Indeed, in another case docketed as Civil Case No. 2899 entitled Gil Ecleo vs. Lydia Sacal and Imperial Insurance, Inc., in
the Court of First Instance of Surigao del Norte, Surigao City a similar special power of attorney for purposes of pre-trial
was executed by regional branch manager Pulvera in favor of Atty. Magallanes dated December 9, 1980.[5] A
compromise agreement was entered into by Magallanes in behalf of petitioner which was duly approved by the trial court
on January 13, 1981.[6]

There can be no doubt therefore that regional branch manager Pulvera, as regional manager for Visayas and Mindanao of
petitioner, was authorized to represent petitioner in any litigation and in the process to enter into a compromise agreement
or settlement thereof. As such agent of petitioner he may appoint a substitute as he was not prohibited from doing so by
his principal.[7]

Moreover, even assuming for the sake of argument that the observations of the respondent judge is correct in that a board
resolution of the petitioner is required for the purposes of authorizing Pulvera and/or Magallanes to bind the petitioner, the
counsel for the private respondent manifested to the respondent judge his willingness to give the petitioner an opportunity
to comply with the requirement of the court. Just the same, the respondent judge declared petitioner to be in default. No
doubt, the respondent judge was unnecessarily harsh when the Rules call for liberality in such cases.

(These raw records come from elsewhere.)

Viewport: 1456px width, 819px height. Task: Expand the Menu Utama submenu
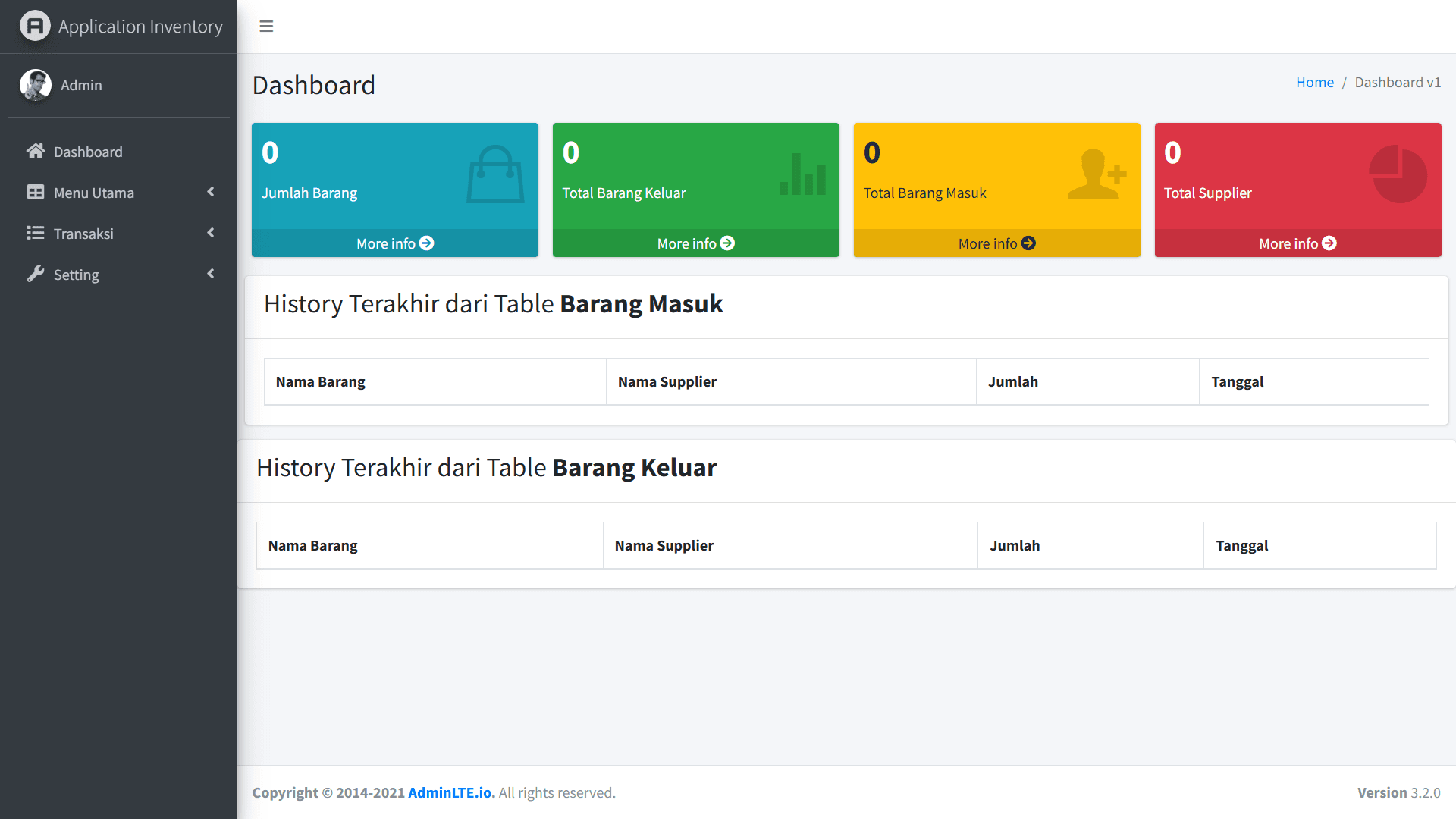211,193
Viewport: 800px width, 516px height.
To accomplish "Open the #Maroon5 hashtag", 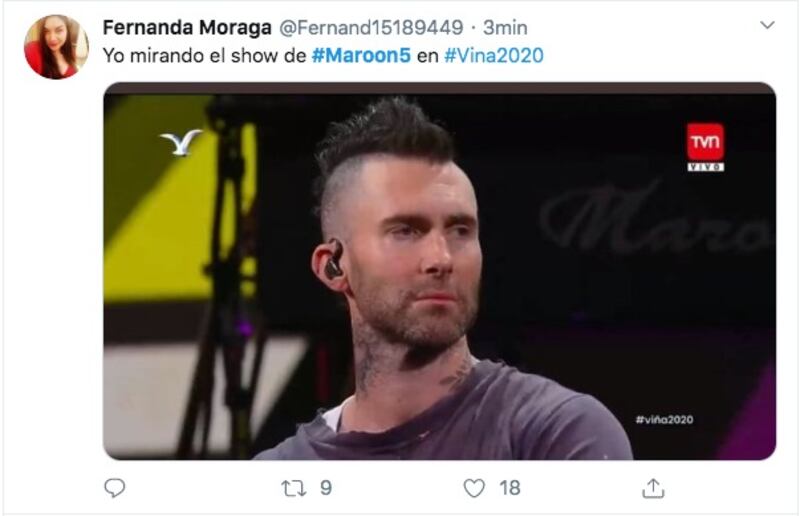I will click(x=361, y=56).
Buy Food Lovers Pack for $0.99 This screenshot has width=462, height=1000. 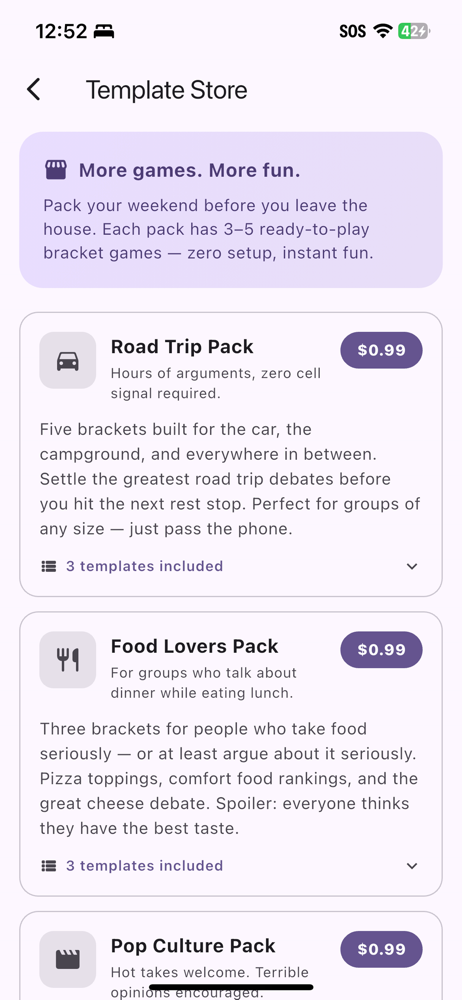[382, 650]
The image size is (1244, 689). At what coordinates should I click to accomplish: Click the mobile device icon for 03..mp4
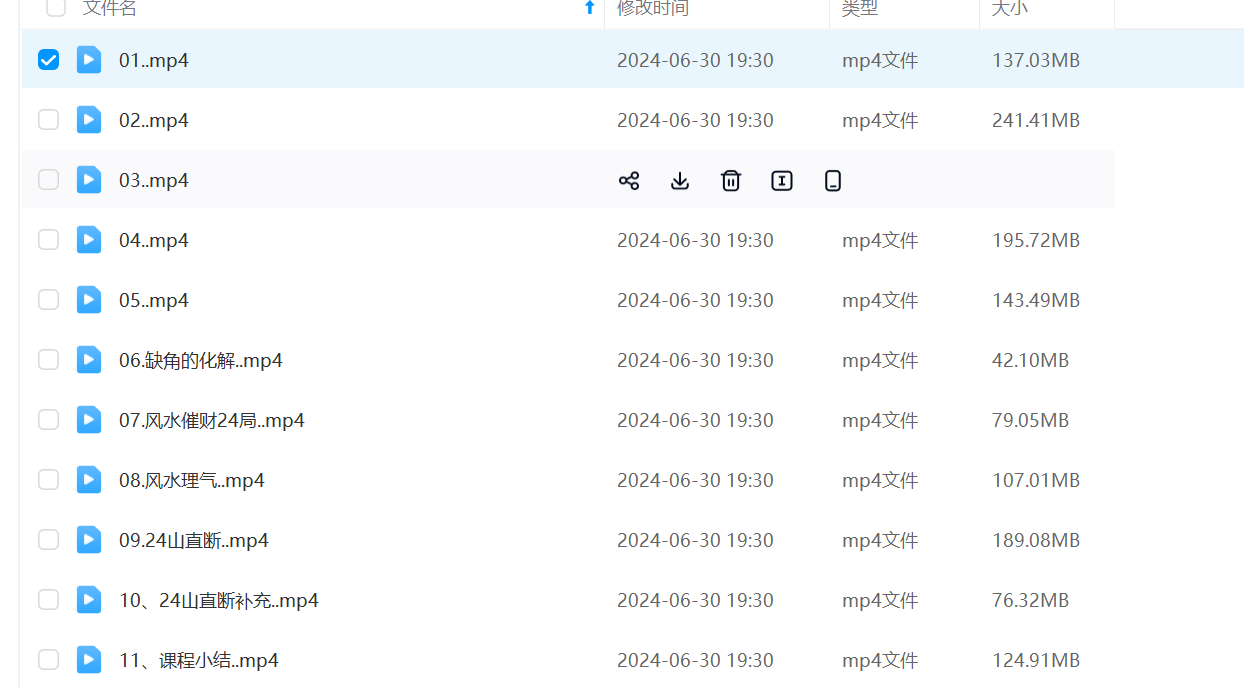833,181

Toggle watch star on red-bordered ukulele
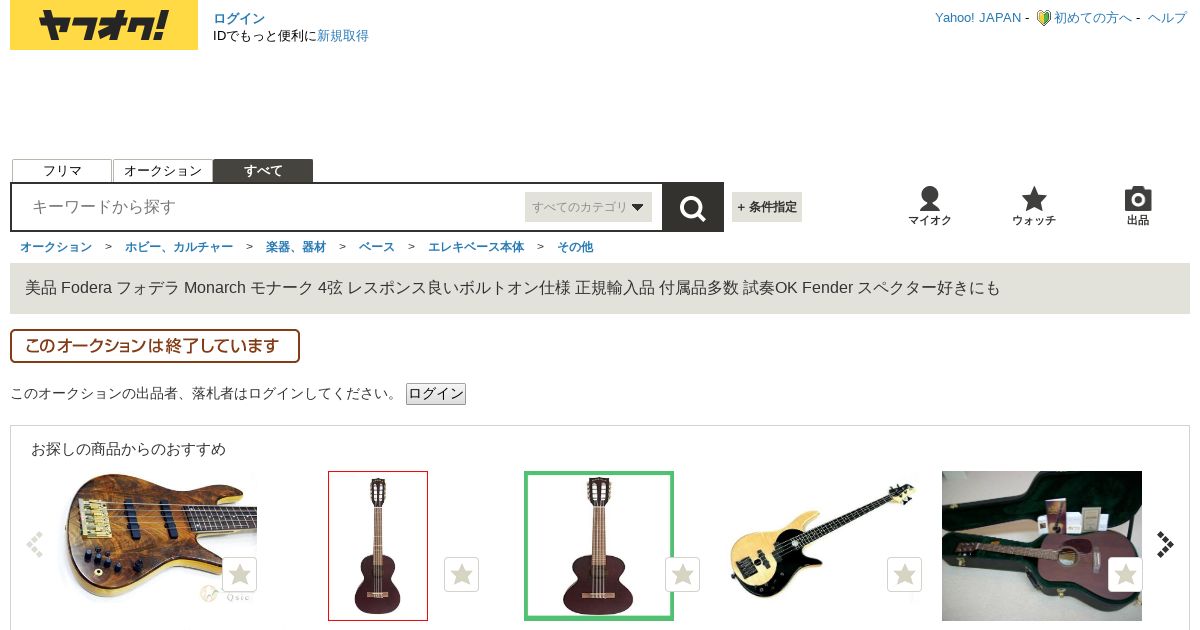coord(461,575)
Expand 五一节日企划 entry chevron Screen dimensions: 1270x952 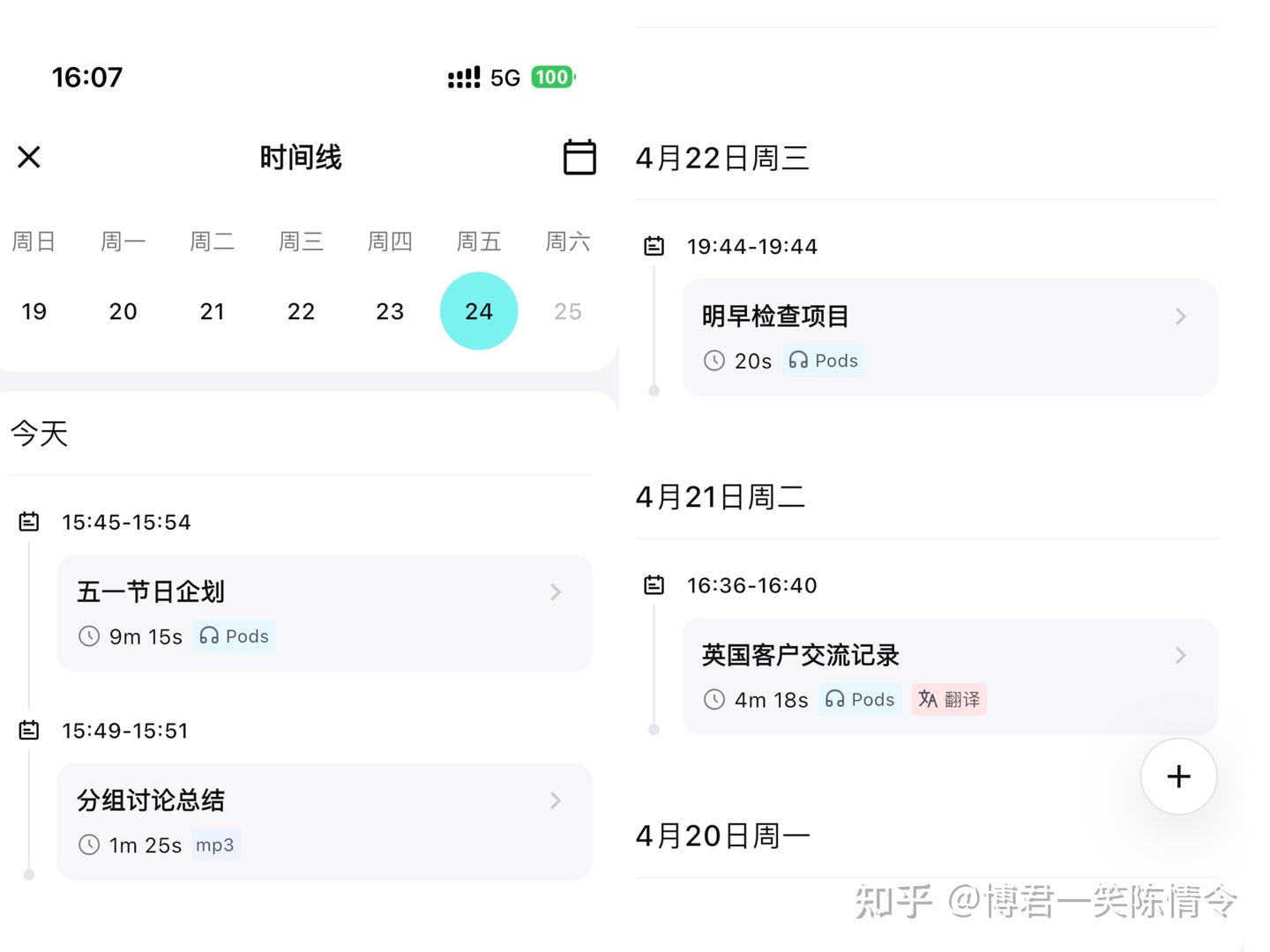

This is a case where petitioner filed an answer with counterclaim and advanced apparently a meritorious and valid
defense. It should be given its day in court and the opportunity to prove its assertions. This is the situation contemplated
by the Rules. The courts must lean in favor of affording substantial justice as against a technical requirement.

WHEREFORE, the questioned orders of the respondent judge dated August 6, 1980, August 27, 1980 and October 17,
1980 are hereby REVERSED AND SET ASIDE and the record of this case is remanded to the trial court for further
proceedings. No costs in this instance.

SO ORDERED.

Narvasa, (Chairman), Cruz, Griño-Aquino, and Medialdea, JJ., concur.